Gracias a su posición geográfica, el Festival del Solothurn se perfila inmediatamente como lugar privilegiado para el encuentro y el debate. “En ese tiempo ir de Zúrich a Ginebra costaba caro y se requerían varias horas de viaje. Además se sumaba la barrera lingüística. El espíritu de Solothurn permitió incentivar el intercambio y allí se sentaron la mayor parte de las estructuras que existen aún hoy, como asociaciones o la revista Ciné-Bulletin”, afirma Thomas Schärer.
El apoyo público al cine fue tema central desde la primera edición: ¿Cuáles filmes financiar? ¿Quién lo decide? ¿Bajo qué criterios? Suiza quiere dotarse de un nuevo cine, pero los realizadores deben lidiar con una mentalidad conservadora, la influencia de la Iglesia y el contexto político marcado por la Guerra Fría.

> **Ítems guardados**
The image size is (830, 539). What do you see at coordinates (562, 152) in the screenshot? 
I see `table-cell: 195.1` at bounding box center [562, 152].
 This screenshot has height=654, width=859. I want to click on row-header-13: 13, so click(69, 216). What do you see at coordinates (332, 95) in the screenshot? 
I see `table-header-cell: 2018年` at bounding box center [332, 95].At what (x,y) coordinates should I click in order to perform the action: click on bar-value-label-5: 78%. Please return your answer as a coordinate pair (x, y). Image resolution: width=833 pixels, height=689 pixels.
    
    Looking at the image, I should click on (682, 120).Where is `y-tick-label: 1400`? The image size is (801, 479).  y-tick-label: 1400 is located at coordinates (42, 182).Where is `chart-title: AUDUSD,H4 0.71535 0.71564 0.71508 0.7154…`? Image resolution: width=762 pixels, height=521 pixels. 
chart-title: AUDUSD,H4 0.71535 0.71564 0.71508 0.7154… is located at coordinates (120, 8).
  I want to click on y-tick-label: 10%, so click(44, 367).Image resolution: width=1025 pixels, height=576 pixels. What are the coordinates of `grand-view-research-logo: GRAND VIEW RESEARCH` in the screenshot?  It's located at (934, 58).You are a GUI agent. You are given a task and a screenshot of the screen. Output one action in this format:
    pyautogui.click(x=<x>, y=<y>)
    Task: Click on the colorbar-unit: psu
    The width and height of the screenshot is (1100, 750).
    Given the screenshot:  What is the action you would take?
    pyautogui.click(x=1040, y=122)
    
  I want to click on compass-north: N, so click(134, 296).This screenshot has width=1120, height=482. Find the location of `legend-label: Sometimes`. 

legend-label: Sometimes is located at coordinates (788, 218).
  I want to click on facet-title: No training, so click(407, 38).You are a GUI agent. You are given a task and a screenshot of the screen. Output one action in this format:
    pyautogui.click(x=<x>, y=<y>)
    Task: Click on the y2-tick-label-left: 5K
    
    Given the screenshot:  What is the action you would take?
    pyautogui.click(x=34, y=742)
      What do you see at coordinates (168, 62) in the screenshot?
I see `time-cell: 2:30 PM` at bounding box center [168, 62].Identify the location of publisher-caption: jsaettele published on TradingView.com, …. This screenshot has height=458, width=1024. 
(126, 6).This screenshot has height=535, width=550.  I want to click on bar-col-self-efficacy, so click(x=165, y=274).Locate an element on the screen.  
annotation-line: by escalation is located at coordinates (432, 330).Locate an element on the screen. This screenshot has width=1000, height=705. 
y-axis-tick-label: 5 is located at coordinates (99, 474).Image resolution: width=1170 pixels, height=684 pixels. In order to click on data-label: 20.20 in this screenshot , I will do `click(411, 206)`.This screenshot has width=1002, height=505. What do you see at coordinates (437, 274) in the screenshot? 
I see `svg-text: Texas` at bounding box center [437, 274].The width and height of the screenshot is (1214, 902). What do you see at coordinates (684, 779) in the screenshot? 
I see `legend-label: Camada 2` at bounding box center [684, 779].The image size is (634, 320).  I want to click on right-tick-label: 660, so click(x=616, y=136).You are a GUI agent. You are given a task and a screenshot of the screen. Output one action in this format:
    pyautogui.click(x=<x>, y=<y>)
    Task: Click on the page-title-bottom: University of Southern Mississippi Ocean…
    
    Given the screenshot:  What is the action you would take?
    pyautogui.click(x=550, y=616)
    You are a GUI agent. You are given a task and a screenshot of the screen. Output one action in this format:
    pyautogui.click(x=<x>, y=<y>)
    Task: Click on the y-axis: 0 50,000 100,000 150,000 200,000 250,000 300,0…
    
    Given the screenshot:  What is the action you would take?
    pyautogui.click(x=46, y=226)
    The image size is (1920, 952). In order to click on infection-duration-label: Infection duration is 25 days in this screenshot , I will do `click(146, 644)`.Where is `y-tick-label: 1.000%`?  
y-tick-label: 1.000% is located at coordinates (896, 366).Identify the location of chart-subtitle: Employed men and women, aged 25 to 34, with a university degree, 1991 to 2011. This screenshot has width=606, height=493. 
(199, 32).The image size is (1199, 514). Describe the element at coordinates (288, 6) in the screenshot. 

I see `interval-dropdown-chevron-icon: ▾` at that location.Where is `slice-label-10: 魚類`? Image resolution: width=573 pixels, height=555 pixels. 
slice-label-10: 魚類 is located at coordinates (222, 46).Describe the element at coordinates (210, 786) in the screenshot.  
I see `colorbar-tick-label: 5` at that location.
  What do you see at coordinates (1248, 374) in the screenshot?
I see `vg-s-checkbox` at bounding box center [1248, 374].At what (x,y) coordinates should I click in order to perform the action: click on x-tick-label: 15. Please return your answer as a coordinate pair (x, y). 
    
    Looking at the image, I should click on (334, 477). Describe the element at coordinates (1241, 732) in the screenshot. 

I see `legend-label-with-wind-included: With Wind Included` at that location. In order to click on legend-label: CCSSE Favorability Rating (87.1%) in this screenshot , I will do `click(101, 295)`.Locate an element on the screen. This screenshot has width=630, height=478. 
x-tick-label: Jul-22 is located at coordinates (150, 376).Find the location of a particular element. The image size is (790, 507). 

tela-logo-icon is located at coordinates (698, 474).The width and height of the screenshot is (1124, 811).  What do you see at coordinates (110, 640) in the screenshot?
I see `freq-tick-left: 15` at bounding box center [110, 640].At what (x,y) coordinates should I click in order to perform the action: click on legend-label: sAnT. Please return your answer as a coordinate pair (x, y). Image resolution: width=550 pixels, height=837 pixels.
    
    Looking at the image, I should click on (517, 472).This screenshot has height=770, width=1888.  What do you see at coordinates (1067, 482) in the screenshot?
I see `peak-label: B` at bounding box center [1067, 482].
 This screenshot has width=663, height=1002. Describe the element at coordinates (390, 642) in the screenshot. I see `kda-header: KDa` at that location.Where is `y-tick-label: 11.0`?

> **Instrucciones de tarea**
Por favor, transcribe del fragmento sobre el Festival de Solothurn el pasaje entre "Gracias a su" y "la Guerra Fría.", ambos incluidos. Los ítems no tienen ningún papel en esto.

> **Respuesta escrita**
Gracias a su posición geográfica, el Festival del Solothurn se perfila inmediatamente como lugar privilegiado para el encuentro y el debate. “En ese tiempo ir de Zúrich a Ginebra costaba caro y se requerían varias horas de viaje. Además se sumaba la barrera lingüística. El espíritu de Solothurn permitió incentivar el intercambio y allí se sentaron la mayor parte de las estructuras que existen aún hoy, como asociaciones o la revista Ciné-Bulletin”, afirma Thomas Schärer.
El apoyo público al cine fue tema central desde la primera edición: ¿Cuáles filmes financiar? ¿Quién lo decide? ¿Bajo qué criterios? Suiza quiere dotarse de un nuevo cine, pero los realizadores deben lidiar con una mentalidad conservadora, la influencia de la Iglesia y el contexto político marcado por la Guerra Fría.